In the midst of the rather dense fog created by the staggering uncertainty regarding potential health and economic outcomes, we take stock of the recent crop of data from China and the US.
A foggy bottom might have been reached in the first quarter of this year as far as China is concerned, and in the second quarter for most mature western economies, and this was to be expected given the respective confinement measures taken. Much uncertainty remains, however, as to the relative strength of manufacturing versus services, and the pace of the recovery.
Earlier Chinese data suggested a rather rapid rebound in manufacturing activity, leading to a general perception that the service sector would take longer to recover. However, China’s services PMI rose to 55 in May, from a low of 26.5 in February while the manufacturing PMI staged a more timid rise from 40.3 in February to 50.7 in May. To be sure, the larger gain in the services version of this indicator is partly a reflection of the severity of the prior decline, but it remains a fact that this sector now looks more buoyant than manufacturing. Moreover, we note that China’s industrial production rose by less in May than market expectations (4.4% year-on-year (YoY) and 5.0% on the same basis respectively) and retail sales fell by more (-2.8% YoY and -2.3% YoY respectively). China’s trade data for the month of May showed a smaller drop in exports than commonly thought (-3.3% YoY versus -6.5% according to the consensus). Imports, however, fell by as much as 16.7% YoY compared to market expectations of a 7.9% YoY decline. Part of this latter marked decline is of course due to the drop in the oil price. Taken together, the data points to more of a hockey-stick shaped recovery than the V-shape many had hoped for.
In the US, on the other hand, it is rather the contrary that has been revealed in the latest data releases as retail sales spectacularly exceeded expectations in May, rising by 17.7% on the month, against an anticipated gain of 8.4%. Durable goods orders for the month of April also widely exceeded expectations, falling by 5.8% from March rather than the -10.0% anticipated (non-defence excluding aircraft and parts). Shipments of said capital goods did even better relative to expectations, declining by 5.4% on the month versus a drop of 12.2% as per the consensus forecast. Moreover, personal income staged a surprising recovery in April, rising by 10.5% month-on-month (MoM) whereas a decline of 5.9% was deemed likely. As for the PMIs, Markit’s manufacturing version stands at 39.8 in May which is thus higher than the services PMI at 37.5 although the ISM’s equivalent measures record 43.1 for manufacturing and 45.4 for the service sector. The divergence might be explained by the ISM’s slant in favour of larger firms. US exports fell by 20.5% MoM in April – the largest decrease on record and this holds true also for imports which declined by nearly 14%. The April services trade surplus was the lowest since December 2016 on the back of the stalled travel and transport sectors, and the petroleum surplus was the highest on record. Interestingly, both exports to and imports from China increased but the latter by more, widening the bilateral trade deficit.
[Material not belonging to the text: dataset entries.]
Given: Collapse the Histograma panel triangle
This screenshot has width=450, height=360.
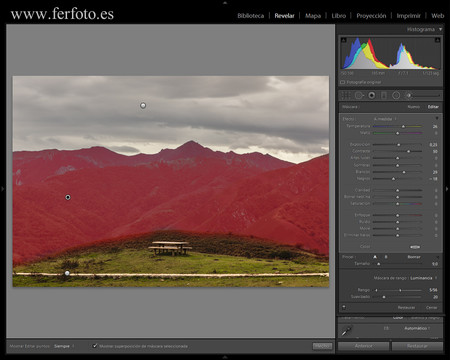Looking at the screenshot, I should coord(440,29).
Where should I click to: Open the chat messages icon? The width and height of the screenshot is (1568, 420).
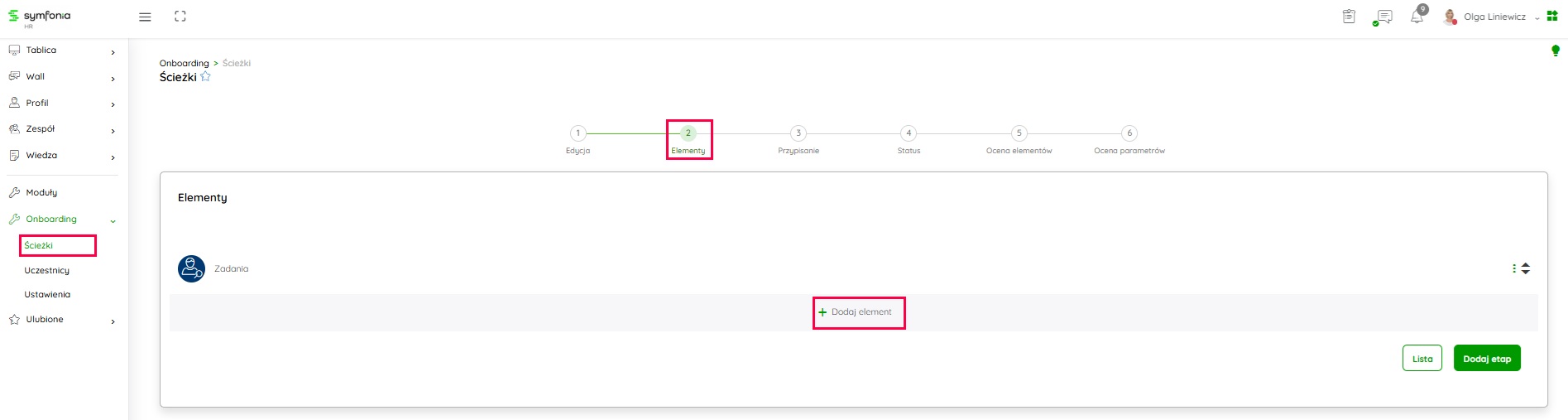(1383, 17)
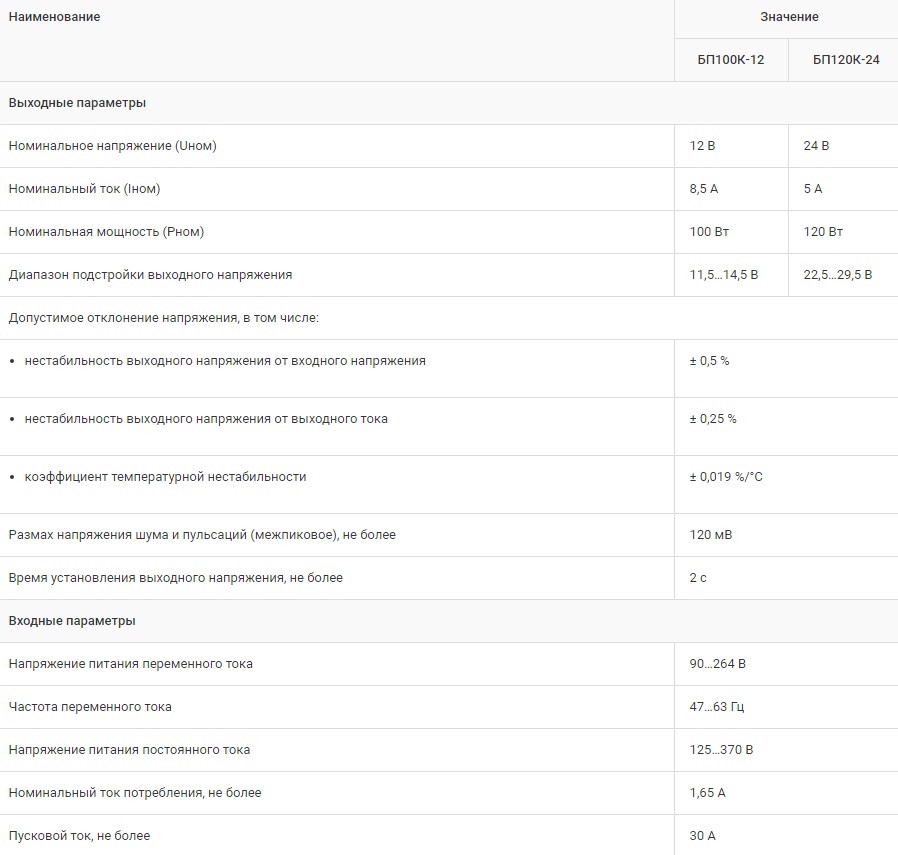Select the 47…63 Гц frequency value
This screenshot has height=855, width=898.
[x=716, y=707]
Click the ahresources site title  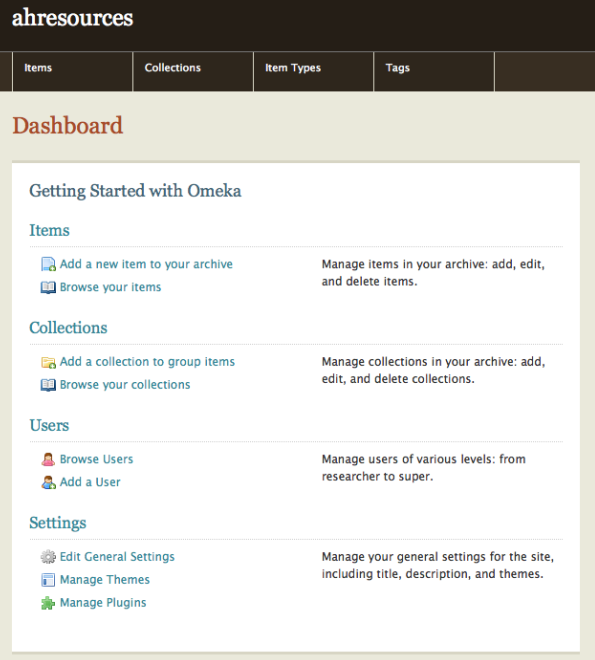coord(72,18)
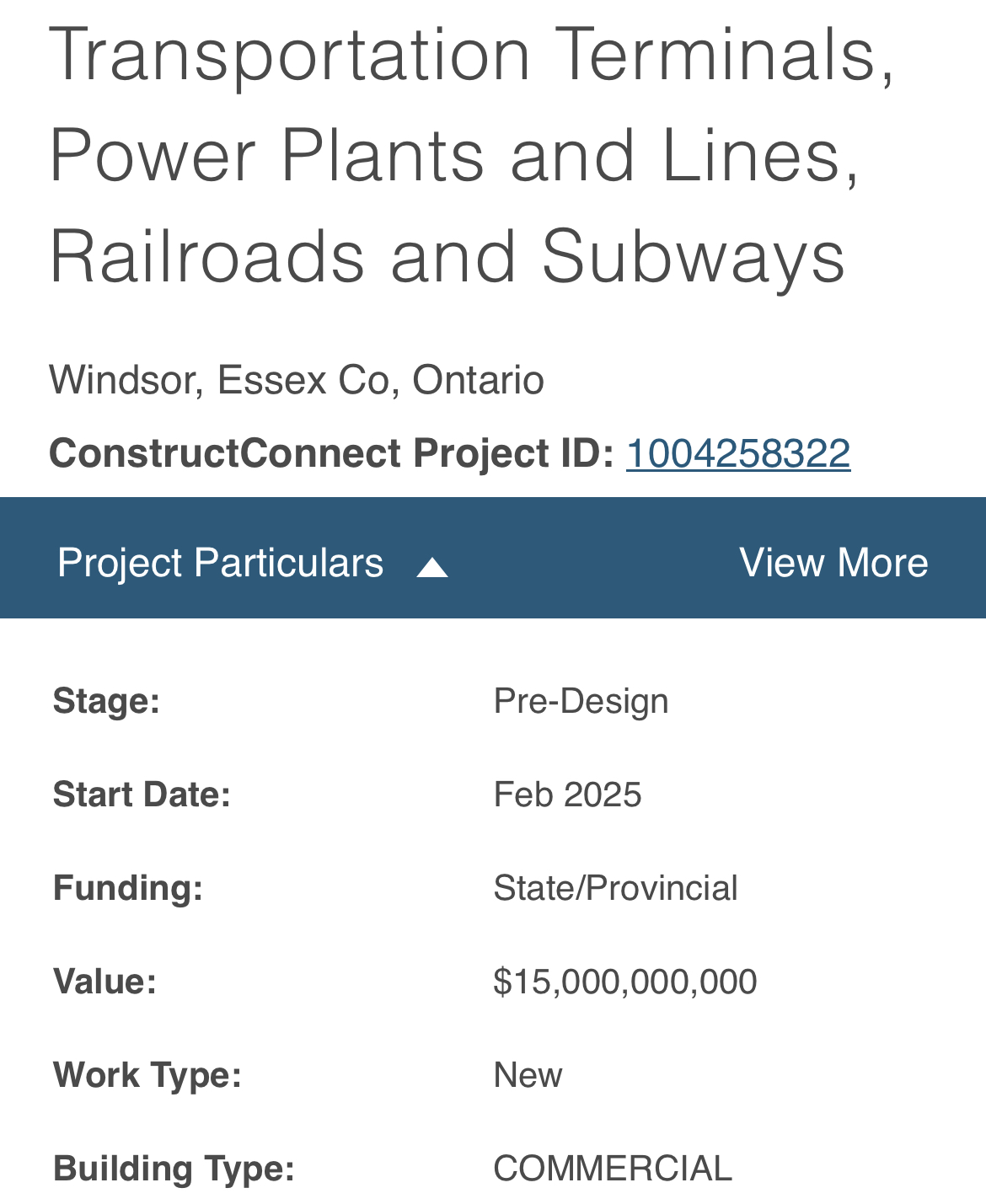This screenshot has width=986, height=1204.
Task: Select the State/Provincial funding value
Action: pos(615,888)
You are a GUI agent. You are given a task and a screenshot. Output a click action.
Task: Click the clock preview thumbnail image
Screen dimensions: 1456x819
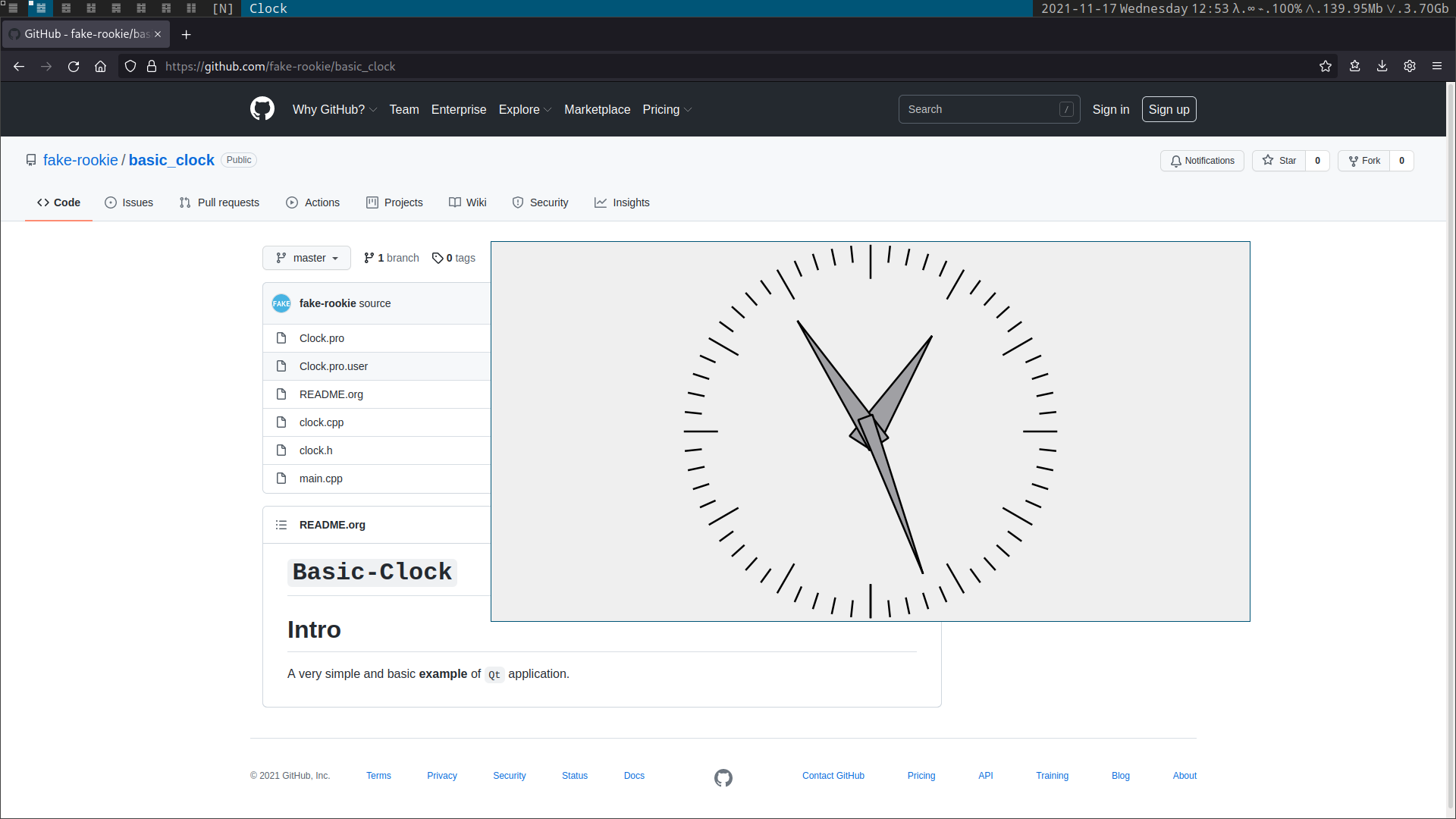(x=870, y=431)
Overall, in China, services have surprised on the upside while in the US it is instead the manufacturing data that has come in stronger than expected. In addition, the size of the surprise has been greater in the US than in China, suggesting something more V-shaped in the former compared to the latter. This observation is captured in the CITI economic surprise index as can be seen in the chart below.
The conclusion is thus that there is room for positive surprises in the upcoming US GDP data. The third and final estimate pertaining to the first quarter of this year will be published on 25 June. In the second estimate, GDP contracted by 5% quarter-on-quarter (QoQ) annualised (QoQ multiplied by 4). The second quarter’s GDP is most certainly going to be much worse, but it is possible that our greatest fears might not be realised, although we will have to wait until 30 July before the release of the first estimate. Consensus expectations are for a QoQ annualised decline of 35% in the second quarter, the median of forecasts that range between -7.5% and -67% (-1.9% and -16.8% QoQ respectively) on the same basis in an eye-watering display of the uncertain times in which we live.
* Foggy Bottom is a Washington, DC neighbourhood along the Potomac River and which takes its name from the fog that naturally lingers there.